Weeds or wildflowers

The impressively large spear thistle rosettes in this strip-cropping field are evidence of the Van Buurens’ organic and nature-inclusive approach – you won’t find many thistles of that size on the CropMix farms using more intensive farming methods. ‘Arjen and Winny don’t talk about weeds, but about wildflowers,’ confirms Burger. Birds and small wild animals flourish under this kind of farm management, judging by the outsized hare zigzagging across the field and the flock of goldfinches colouring the leaden winter sky.

The abundant life on and around the strip cultivation is in sharp contrast to the next field the field assistants monitor for ‘interaction’, to use its official name, between field birds and the plot. In other words: birds that rest or nest, forage or scratch around there. Just flying over doesn’t count, but flying up from the ground does.

We hope to find out how attractive strip cultivation is for field birds

The main difference between the strip-farmed field and this reference field is that here a single crop was grown last season – in this case, barley. During the 10 minutes per field allocated to the inventory, Burger and De Rooij register only a hare here – there is not a bird to be seen.

In order to gather even more data for comparison, they also conduct an inventory on a third type of plot: a ‘bird field’ sown with a mix specifically designed for birds. This field is chock-a-block with withered sunflowers and teasels, whose seeds are favoured by the likes of goldfinches and bramblings. On closer inspection, it even turns out to harbour some late flowering of species known to attract insects, such as yarrow and oilseed rape. These are valuable foraging locations for birds, especially in midwinter.

Attractive land

‘By carrying out counts for a variety of types of fields, we hope to find out more about exactly how attractive strip cultivation is for field birds,’ explains Burger. Because a lot of questions remain unanswered. Do more field birds brood on land with strip cultivation than on conventional fields? Does strip cultivation increase insect numbers in the crops – and thereby the food supply for field birds? And does it matter how wide or narrow the strips are, which crops are combined on them, and whether they are annual or perennial crops?

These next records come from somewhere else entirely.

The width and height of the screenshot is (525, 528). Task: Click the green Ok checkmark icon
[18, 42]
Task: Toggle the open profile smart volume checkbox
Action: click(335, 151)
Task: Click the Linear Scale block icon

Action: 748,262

In search of answers to these and other agro-ecological questions, the field assistants are criss-crossing the Netherlands to collect data from participating farms. They do this in all seasons. ‘We are now visiting this farm for the eighth time this year,’ says Burger. ‘We have already done inventories of earthworms, ground beetles and flying insects, for instance.’ That is interesting too, but not as nice as the field bird inventory, to De Rooij’s mind. ‘With the small animals such as beetles and insects, the determination is done in the lab and what we do in the field is mainly setting and emptying traps. With the field birds, it’s all about observing and determining on the spot,’ she explains as she raises a finger to alert us to the call of a snipe. What was her most exciting observation? ‘A short-eared owl, on a conventional farm in Didam, the Hoalderkamp – precisely on a day when Bart didn’t come along, whereas he’s the more fanatical birdwatcher of the two of us.’

Research context
Besides the research on the field birds (with Rik Waenink as PhD researcher), CropMix includes another 20 research projects, with about the same number of PhD researchers and two postdocs. Most of these projects address specific questions posed by crop farmers and others involved in the transition to ecological farming methods. The projects have been clustered in three work packages: agro-ecology, institutional change and socio-economics, and technology and logistics. These are explained in more detail on the CropMix website.